**QUESTIONS ON THE MATERIAL:**
1/ For the text on tracking free Springer books, state whether each statement agrees with it: (a) the htmlTable package is used to render the output table; (b) the current search covers English books from 2021; (c) Beta Writer was developed by Springer alone. Answer yes or no for each and quote the deciding words.
2/ List every R package named in the text on tracking free Springer books.

So, you only have to install the RSQLite package and then load the DBI package (for database interface). To render the output table in an appealing form we will use the htmlTable package (on CRAN).

Have a look at the following fully documented code which should (hopefully) be quite clear:

library(DBI)
library(htmlTable)
# inital search for English books from 2019
# current search for English books from 2020 - has to be updated in the following years!

# open database connection
springer_db <- dbConnect(RSQLite::SQLite(), "my-db.sqlite")

# initialize database
if (!dbExistsTable(springer_db, "search")) {
dbWriteTable(springer_db, "search", springer_initial)
}

# read current search table, replace it with new search and compare both
dbRemoveTable(springer_db, "search")
dbWriteTable(springer_db, "search", springer_search)
if (nrow(new_books) > 0) htmlTable(new_books[c("Item.Title", "Authors", "URL")])


[showing only a subset of the more than 200 (!) free titles in 2019]

Item.Title Authors URL
47 Disrupting Finance Theo LynnProf. John G. MooneyDr. Pierangelo RosatiProf. Mark Cummins http://link.springer.com/book/10.1007/978-3-030-02330-0
84 Understanding Statistics and Experimental Design Prof. Dr. Michael H. HerzogProf. Dr. Gregory FrancisPh.D. Aaron Clarke http://link.springer.com/book/10.1007/978-3-030-03499-3
85 InformationConsciousnessReality Dr. James B. Glattfelder http://link.springer.com/book/10.1007/978-3-030-03633-1
133 Modelling our Changing World Dr. Jennifer L. CastleProf. Dr. David F. Hendry http://link.springer.com/book/10.1007/978-3-030-21432-6
147 Fundamentals of Clinical Data Science Dr. Pieter KubbenMichel DumontierProf. Dr. Andre Dekker http://link.springer.com/book/10.1007/978-3-319-99713-1
172 The Brownian Motion Prof. Dr. Andreas LfflerProf. Dr. Lutz Kruschwitz http://link.springer.com/book/10.1007/978-3-030-20103-6
186 Automated Machine Learning Prof. Dr. Frank HutterLars KotthoffPh.D. Joaquin Vanschoren http://link.springer.com/book/10.1007/978-3-030-05318-5
209 Lithium-Ion Batteries Beta Writer http://link.springer.com/book/10.1007/978-3-030-16800-1
# close database connection
dbDisconnect(springer_db)


And you thought Christmas was yet to come, right!

As an aside, the last entry is an especially interesting case: it is the first machine-generated research book! The “author” Beta Writer was developed in a joint effort and in collaboration between Springer and researchers from Goethe University, Frankfurt. The book is a cross-corpora auto-summarization of current texts from SpringerLink, organized by means of a similarity-based clustering routine in coherent chapters and sections. It automatically condenses a large set of papers into a reasonably short book. More technical details of this fascinating endeavor, with the potential to revolutionize scientific publishing, can be found in the preface of the book.

**LISTED ENTRIES:**

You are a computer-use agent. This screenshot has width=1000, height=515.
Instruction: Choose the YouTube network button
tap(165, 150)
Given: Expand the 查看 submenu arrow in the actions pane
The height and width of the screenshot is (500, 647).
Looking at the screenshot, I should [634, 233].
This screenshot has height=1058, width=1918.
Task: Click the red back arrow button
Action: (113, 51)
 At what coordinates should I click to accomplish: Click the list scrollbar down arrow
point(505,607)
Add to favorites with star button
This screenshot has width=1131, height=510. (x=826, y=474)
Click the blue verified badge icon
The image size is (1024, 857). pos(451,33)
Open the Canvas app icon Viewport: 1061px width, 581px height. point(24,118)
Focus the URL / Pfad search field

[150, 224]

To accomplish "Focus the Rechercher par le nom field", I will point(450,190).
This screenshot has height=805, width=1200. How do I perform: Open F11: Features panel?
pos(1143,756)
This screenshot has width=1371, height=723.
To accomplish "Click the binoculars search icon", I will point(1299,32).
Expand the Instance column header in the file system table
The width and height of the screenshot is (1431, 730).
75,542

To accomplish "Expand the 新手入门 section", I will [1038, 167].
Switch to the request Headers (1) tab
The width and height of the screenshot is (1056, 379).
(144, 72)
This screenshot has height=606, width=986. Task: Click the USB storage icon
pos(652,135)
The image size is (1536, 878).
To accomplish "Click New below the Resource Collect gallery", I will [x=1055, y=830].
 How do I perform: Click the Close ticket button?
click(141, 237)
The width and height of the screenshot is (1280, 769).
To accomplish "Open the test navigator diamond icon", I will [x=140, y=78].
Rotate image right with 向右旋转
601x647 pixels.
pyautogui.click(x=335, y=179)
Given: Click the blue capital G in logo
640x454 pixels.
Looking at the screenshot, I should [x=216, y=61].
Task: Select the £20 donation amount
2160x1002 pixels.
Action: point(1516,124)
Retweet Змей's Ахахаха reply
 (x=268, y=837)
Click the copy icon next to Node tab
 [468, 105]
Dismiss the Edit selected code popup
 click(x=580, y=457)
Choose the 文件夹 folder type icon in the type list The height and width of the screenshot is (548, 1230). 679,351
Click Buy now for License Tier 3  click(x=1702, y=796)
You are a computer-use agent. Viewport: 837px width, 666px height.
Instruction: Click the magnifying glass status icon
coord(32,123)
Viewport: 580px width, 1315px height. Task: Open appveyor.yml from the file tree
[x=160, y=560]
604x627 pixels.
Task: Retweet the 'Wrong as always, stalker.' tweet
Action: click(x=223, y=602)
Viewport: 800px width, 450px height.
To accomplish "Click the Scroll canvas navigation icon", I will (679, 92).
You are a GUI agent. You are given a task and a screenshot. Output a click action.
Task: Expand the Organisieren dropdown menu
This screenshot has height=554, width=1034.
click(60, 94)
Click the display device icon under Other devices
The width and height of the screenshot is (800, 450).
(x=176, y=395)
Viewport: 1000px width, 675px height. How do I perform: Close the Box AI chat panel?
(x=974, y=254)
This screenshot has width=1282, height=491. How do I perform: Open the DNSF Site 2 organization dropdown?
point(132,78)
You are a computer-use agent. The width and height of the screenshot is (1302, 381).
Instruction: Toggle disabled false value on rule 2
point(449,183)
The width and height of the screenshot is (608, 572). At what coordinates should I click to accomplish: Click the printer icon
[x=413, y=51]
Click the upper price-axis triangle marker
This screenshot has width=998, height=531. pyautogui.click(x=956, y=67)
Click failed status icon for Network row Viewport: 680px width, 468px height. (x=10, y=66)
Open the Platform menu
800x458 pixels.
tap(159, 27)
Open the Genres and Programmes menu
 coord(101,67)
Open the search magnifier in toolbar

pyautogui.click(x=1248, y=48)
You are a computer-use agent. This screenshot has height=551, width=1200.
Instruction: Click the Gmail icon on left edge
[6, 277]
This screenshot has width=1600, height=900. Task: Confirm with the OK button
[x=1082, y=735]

**SOLUTIONS BY TASK:**
1/
(a) Yes: "To render the output table in an appealing form we will use the htmlTable package (on CRAN)."
(b) No: "current search for English books from 2020"
(c) No: "developed in a joint effort and in collaboration between Springer and researchers from Goethe University, Frankfurt."

2/ RSQLite, DBI, htmlTable